1. A method of identifying a candidate small molecule inhibitor of Ablim3, the method comprising:

providing a test sample comprising a population of cells that express Ablim3;

contacting the sample with a test compound;

detecting subcellular localization of Ablim3 protein in the cells in the presence of the test compound;

determining whether the Ablim3 protein is localized to adherens junctions in the cells in the presence of the cells;

selecting as a candidate inhibitor a test compound that reduces localization of Ablim3 protein to adherens junctions.

2. The method of claim 1, wherein the cells express an Ablim3 reporter construct, wherein Ablim3 is linked to a detectable label, preferably a fluorescent protein.

3. The method of claim 1, further comprising evaluating actin cytoskeleton in the cells, and selecting as a candidate inhibitor a test compound that reduces localization of Ablim3 protein to adherens junctions and does not disrupt the actin cytoskeleton.

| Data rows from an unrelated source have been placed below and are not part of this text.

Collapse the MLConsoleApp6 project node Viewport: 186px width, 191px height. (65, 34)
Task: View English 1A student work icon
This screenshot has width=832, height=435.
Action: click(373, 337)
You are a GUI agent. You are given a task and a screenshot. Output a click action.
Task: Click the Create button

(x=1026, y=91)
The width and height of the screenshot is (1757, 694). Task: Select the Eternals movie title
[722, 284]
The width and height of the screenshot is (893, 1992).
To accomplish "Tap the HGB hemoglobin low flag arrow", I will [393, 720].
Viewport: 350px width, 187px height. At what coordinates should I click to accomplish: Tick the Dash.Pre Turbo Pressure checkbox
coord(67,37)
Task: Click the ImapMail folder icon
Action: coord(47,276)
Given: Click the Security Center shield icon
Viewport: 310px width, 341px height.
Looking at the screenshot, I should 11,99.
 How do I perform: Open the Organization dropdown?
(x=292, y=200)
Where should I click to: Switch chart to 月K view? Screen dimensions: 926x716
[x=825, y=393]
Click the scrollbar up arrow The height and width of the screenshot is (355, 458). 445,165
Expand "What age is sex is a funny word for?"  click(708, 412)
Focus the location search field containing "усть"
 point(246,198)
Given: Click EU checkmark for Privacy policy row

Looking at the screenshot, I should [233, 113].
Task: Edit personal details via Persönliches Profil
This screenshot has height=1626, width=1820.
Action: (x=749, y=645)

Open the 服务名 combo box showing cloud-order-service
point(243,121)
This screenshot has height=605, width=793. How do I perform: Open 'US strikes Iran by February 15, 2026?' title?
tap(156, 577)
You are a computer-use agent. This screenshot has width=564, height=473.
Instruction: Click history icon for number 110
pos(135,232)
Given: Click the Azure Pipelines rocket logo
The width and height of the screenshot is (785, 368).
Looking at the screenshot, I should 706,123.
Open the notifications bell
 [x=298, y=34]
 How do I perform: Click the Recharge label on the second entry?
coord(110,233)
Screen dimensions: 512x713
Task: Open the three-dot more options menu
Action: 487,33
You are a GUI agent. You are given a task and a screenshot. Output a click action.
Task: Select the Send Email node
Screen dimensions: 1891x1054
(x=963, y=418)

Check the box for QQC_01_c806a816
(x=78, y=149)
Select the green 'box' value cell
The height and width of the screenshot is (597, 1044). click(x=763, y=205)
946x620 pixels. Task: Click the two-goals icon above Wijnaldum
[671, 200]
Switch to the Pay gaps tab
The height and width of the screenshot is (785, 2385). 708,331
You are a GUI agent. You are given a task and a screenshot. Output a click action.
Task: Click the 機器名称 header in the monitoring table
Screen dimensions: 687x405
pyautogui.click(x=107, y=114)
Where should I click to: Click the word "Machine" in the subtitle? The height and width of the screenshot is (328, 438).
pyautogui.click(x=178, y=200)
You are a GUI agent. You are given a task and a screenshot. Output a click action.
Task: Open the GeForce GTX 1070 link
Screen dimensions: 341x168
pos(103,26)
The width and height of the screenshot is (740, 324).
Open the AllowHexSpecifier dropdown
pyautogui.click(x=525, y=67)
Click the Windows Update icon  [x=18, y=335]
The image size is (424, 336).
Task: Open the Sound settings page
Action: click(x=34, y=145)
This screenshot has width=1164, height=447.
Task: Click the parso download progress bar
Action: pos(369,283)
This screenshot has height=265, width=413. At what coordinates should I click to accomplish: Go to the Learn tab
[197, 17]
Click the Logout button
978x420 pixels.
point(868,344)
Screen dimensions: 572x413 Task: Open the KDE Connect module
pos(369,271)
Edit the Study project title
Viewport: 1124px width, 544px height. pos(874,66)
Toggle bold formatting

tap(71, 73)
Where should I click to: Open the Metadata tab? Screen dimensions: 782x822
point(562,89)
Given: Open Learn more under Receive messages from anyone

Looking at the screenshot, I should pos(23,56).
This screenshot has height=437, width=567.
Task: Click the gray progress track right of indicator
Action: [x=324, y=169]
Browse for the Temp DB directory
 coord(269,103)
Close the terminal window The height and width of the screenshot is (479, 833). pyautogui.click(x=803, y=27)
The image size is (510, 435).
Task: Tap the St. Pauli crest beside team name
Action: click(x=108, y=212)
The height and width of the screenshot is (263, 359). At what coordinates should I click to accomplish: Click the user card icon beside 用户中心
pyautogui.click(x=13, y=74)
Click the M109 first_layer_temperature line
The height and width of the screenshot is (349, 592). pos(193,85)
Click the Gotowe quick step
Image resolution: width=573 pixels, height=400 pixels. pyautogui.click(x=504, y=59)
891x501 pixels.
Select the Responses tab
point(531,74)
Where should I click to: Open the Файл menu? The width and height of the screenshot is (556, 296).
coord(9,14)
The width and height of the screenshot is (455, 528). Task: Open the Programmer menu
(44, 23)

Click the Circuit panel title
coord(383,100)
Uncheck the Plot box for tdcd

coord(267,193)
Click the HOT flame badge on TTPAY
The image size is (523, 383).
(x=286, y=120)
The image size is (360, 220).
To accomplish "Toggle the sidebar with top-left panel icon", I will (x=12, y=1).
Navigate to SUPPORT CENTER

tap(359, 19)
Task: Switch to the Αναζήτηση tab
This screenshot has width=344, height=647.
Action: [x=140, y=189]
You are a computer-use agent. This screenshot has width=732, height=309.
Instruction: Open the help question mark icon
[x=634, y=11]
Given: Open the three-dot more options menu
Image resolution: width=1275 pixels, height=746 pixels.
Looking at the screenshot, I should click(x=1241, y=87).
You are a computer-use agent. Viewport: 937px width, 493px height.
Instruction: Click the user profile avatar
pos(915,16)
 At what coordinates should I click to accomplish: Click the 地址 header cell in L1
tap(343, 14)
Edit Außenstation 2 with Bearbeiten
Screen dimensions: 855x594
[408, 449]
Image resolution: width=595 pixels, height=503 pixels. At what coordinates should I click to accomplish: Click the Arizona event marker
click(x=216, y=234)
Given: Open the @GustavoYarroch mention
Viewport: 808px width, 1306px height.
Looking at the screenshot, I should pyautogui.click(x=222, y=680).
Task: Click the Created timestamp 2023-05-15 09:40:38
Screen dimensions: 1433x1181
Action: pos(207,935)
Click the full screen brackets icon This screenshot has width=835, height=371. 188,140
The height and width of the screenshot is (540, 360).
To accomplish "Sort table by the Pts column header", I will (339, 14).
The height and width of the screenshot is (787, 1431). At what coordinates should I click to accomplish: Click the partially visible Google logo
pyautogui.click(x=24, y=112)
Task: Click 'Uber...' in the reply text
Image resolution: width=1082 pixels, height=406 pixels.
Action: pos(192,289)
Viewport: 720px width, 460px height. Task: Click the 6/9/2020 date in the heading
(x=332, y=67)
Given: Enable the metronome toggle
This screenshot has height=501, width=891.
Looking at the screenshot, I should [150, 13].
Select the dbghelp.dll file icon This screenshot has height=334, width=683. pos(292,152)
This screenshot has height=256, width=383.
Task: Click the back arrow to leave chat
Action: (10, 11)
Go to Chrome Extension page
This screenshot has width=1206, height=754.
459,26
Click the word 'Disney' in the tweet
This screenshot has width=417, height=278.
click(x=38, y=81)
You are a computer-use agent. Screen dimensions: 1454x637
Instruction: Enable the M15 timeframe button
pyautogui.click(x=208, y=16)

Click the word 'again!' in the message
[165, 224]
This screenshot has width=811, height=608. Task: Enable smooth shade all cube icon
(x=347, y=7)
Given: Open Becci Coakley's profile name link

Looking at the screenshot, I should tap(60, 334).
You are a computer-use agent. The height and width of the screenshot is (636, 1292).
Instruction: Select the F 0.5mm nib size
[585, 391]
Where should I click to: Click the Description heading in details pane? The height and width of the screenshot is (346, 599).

4. The method of claim 1, further comprising:

administering a candidate compound to an animal model;

evaluating an effect of the candidate compound on memory in the animal model; and

selecting a compound that improves memory in the animal model.

5. The method of claim 1, wherein the compound improves pattern separation in the animal model.

6. The method of claim 1, wherein the test compound is a polypeptide, polynucleotide, inorganic large or small molecule, or organic large or small molecule.